Below is a basic, but not traditional tamale dough. Traditionally tamales are made with lard, which to me just doesn’t seem right to mix pig fat with something as pure and good and simple as corn. So, I’ve amended the recipe to work using butter or shortening, or as I prefer, a mixture of both. Not only is it healthier, but I think the tamales hold together and steam up a little nicer. Plus, who eats lard anymore?
One of the nicest things about tamales is that despite the time it takes to assemble them, they freeze and reheat beautifully. One of our favorite weeknight meals is tamales, mole sauce (which also freezes well), and a big salad.
Although our weekends in December pre-holidays are jam-packed, my intention is to carve out a few hours after the holidays, maybe even New Years’ Eve day to make a double-batch of tamales some of which we’ll eat that night with friends and the rest we’ll freeze for some easy weeknight meals.
Before you begin make sure you have everything you need and your fillings created.
Basic tamale dough recipe:
Makes enough for 2 dozen tamales
7 cups veggie stock
2 cups butter or shortening, or a combination of these
1-2 tablespoons salt (how much depends on how salty your stock is)
12 cups dry masa harina flour
30-35 corn husks
Before mixing the dough, soak your corn husks in a large bowl of warm water.

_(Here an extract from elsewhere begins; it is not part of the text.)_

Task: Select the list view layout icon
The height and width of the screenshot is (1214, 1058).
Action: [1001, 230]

Heat the stock until it is warm. In an electric mixer, mix the masa harina flour with stock. Beat on medium speed for a minute or two until well combined. If your dough seems dry, don't be afraid to add additional stock. At this point your dough should resemble a thick pudding. Remove masa mixture from your mixer and set aside.

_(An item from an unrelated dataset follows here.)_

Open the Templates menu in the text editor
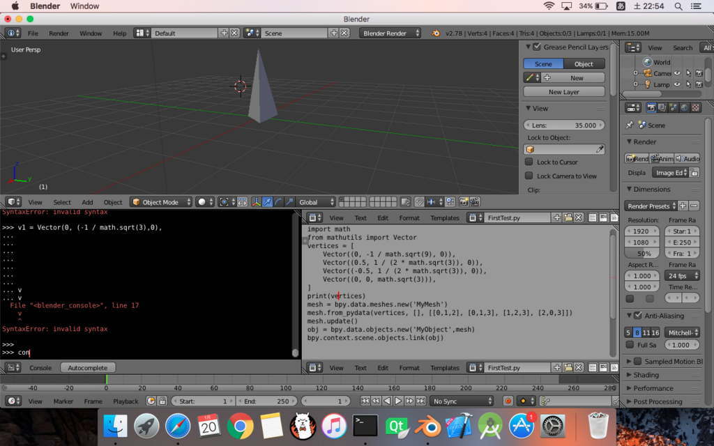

In the bowl of your mixer, beat the solid fats on high speed for 2-3 minutes or until light and fluffy. Add the masa mixture to the whipped fat a cup at a time until it is all incorporated. Continue to beat for about 5-8 minutes or until the dough is a soft paste consistency.
To create the tamales:
Open a wet corn husk and spread a little less than a quarter cup of masa onto the husk. The masa should cover all but about 1 inch of the husks on all sides. If you put too much masa in you won’t be able to properly close the corn husk around the masa and filling. After the masa has been spread, add a generous tablespoon of filling to the center and spread over the masa, but not to the ends of the masa. Bring the dough together and roll slightly. Fold the end of the corn husk up and tie it with a thin strip of extra corn husk.
To steam:
In a large pan (a soup pot with a steamer insert works great) put enough water in to cover the bottom, making sure that the water doesn’t touch the bottom of the tamales. Steam for about an hour. Check midway through to make sure you have enough water in the pan.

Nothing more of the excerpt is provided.